An exact transcript of every entry is required, without any of the pictures.

(Stored records)
_ _ _ _ _

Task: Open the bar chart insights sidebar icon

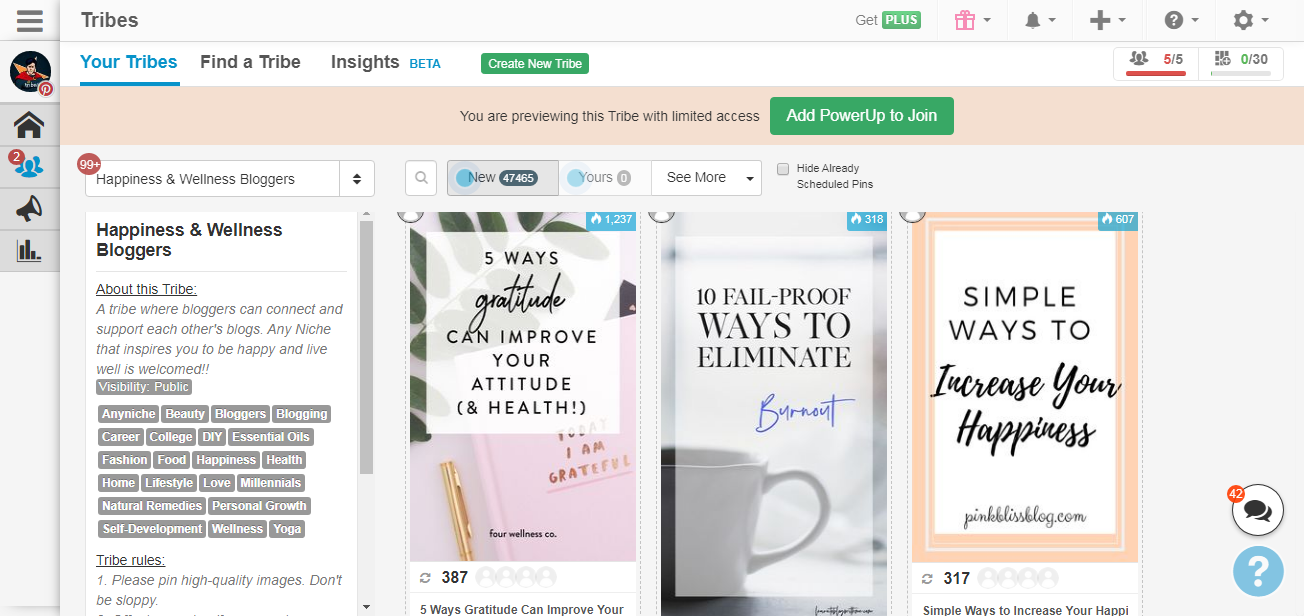Action: [29, 250]
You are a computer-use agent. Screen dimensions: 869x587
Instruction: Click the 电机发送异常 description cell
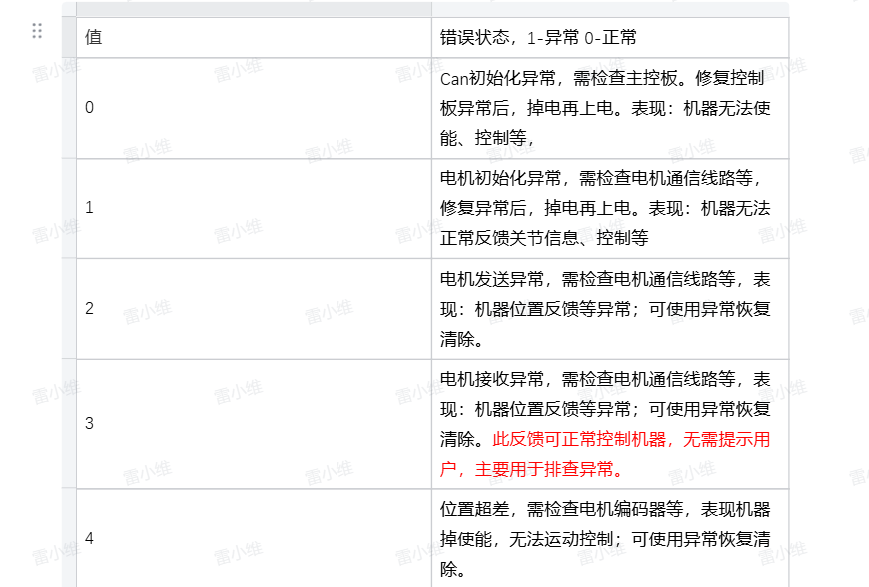pos(609,308)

_ _ _ _ _

**Response:**
Task: Open the bar chart insights sidebar icon

Action: [29, 250]
You are a computer-use agent. Screen dimensions: 869x587
Instruction: Click the 电机发送异常 description cell
pos(609,308)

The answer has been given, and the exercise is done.